This section provides the following information:
For information about the purpose and function of global devices, see Global Devices in Concepts for Oracle Solaris Cluster 4.4.
Oracle Solaris Cluster software does not require any specific disk layout or file system size. Consider the following points when you plan your layout for global devices:
Mirroring – You must mirror all global devices for the global device to be considered highly available. You do not need to use software mirroring if the storage device provides hardware RAID as well as redundant paths to disks.
Disks – When you mirror, lay out file systems so that the file systems are mirrored across disk arrays.
Availability – You must physically connect a global device to more than one node in the cluster for the global device to be considered highly available. A global device with multiple physical connections can tolerate a single-node failure. A global device with only one physical connection is supported, but the global device becomes inaccessible from other nodes if the node with the connection is down.
Swap devices – Do not create a swap file on a global device.
Non-global zones – Global devices are not directly accessible from a non-global zone. Only data from a cluster file system is accessible from a non-global zone.

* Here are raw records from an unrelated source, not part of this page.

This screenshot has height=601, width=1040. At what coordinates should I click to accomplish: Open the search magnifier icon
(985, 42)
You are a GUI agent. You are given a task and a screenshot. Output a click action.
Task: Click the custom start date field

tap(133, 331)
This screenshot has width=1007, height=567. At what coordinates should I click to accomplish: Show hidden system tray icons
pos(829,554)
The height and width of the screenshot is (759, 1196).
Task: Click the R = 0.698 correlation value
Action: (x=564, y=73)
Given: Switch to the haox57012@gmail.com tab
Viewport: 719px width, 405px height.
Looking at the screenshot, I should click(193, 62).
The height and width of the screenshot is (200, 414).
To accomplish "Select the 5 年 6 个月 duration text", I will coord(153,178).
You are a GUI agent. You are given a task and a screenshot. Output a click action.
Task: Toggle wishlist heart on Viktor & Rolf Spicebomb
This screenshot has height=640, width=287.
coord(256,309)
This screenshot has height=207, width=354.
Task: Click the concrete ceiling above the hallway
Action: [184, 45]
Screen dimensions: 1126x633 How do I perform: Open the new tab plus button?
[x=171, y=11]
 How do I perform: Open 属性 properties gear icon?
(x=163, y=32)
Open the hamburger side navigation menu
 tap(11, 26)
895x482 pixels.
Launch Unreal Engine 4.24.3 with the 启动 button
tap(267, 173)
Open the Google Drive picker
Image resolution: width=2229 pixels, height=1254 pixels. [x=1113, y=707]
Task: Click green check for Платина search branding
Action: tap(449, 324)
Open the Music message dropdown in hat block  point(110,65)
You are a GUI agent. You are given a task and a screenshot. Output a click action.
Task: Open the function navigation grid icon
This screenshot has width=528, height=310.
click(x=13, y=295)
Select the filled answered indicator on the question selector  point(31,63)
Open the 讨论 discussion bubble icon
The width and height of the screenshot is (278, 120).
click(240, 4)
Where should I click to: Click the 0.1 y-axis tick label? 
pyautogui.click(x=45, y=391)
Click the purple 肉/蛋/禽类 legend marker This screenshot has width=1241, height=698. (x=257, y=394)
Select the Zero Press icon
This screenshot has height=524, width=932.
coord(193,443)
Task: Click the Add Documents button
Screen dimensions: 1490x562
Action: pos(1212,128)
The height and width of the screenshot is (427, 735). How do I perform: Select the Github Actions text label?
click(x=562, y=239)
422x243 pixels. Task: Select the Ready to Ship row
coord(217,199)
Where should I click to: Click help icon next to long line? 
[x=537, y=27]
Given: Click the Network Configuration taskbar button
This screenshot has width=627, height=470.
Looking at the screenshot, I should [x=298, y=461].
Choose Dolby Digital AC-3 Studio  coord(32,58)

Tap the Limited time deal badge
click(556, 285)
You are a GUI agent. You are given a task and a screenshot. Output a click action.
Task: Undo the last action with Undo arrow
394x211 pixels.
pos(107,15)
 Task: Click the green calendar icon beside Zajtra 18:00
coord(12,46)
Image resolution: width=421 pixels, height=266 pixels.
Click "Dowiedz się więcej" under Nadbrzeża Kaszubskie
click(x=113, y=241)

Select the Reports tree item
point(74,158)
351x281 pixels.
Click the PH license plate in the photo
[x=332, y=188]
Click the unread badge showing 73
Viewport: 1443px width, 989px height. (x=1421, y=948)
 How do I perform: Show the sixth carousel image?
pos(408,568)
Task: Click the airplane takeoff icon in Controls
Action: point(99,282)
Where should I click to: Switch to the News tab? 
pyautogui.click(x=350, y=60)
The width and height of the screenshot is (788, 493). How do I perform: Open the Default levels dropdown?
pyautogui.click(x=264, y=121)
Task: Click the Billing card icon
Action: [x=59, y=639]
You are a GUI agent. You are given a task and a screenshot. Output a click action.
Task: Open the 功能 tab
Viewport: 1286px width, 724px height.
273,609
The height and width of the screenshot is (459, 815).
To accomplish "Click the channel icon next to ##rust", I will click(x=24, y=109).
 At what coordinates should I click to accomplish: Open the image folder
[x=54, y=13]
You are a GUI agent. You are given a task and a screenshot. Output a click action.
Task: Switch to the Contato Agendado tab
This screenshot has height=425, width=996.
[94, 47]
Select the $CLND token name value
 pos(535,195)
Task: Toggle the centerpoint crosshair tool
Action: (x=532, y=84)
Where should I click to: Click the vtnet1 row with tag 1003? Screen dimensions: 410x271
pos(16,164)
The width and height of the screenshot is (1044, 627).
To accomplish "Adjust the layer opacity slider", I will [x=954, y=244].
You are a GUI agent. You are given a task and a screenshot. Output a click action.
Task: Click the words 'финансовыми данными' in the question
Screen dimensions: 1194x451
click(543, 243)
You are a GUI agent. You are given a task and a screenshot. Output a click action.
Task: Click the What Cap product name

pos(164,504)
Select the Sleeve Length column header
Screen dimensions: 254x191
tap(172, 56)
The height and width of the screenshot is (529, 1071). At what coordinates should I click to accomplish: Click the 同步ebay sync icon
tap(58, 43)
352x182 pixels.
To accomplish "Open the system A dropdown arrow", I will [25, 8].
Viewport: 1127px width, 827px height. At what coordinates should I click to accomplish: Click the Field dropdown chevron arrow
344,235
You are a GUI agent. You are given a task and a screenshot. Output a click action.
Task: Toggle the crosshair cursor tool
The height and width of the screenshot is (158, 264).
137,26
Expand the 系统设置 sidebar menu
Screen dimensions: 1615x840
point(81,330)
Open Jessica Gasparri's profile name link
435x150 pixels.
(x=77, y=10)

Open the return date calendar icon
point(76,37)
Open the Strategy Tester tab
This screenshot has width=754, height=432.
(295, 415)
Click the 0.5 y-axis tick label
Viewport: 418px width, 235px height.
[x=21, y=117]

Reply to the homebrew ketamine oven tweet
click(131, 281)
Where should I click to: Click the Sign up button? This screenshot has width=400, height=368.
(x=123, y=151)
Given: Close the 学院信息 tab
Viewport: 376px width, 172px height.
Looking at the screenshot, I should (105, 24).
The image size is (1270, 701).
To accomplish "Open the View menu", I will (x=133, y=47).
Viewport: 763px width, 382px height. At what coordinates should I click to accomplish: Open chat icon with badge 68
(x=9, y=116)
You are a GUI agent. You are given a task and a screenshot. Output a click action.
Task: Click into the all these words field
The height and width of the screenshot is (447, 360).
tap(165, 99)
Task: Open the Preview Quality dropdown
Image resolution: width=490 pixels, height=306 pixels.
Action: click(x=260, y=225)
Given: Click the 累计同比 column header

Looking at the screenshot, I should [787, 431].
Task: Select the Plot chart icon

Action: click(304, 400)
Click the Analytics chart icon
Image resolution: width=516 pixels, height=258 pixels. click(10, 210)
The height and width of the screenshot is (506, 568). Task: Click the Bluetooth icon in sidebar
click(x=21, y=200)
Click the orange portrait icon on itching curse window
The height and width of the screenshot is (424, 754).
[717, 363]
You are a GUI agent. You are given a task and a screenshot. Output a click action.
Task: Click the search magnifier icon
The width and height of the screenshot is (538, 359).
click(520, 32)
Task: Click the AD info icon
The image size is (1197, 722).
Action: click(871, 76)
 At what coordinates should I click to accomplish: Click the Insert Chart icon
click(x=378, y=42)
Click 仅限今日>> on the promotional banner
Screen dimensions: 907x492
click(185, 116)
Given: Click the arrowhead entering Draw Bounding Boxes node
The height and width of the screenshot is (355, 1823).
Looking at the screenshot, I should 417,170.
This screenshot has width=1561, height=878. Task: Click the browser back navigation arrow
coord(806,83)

For information about the purpose and function of device groups, see Device Groups in Concepts for Oracle Solaris Cluster 4.4.
Consider the following points when you plan device groups:
Failover – You can configure multihost disks and properly configured volume-manager devices as failover devices. Proper configuration of a volume-manager device includes multihost disks and correct setup of the volume manager itself. This configuration ensures that multiple nodes can host the exported device. You cannot configure tape drives, CD-ROMs or DVD-ROMs, or single-ported devices as failover devices.
Mirroring – You must mirror the disks to protect the data from disk failure. See Mirroring Guidelines for additional guidelines. See Configuring Solaris Volume Manager Software and your volume-manager documentation for instructions about mirroring.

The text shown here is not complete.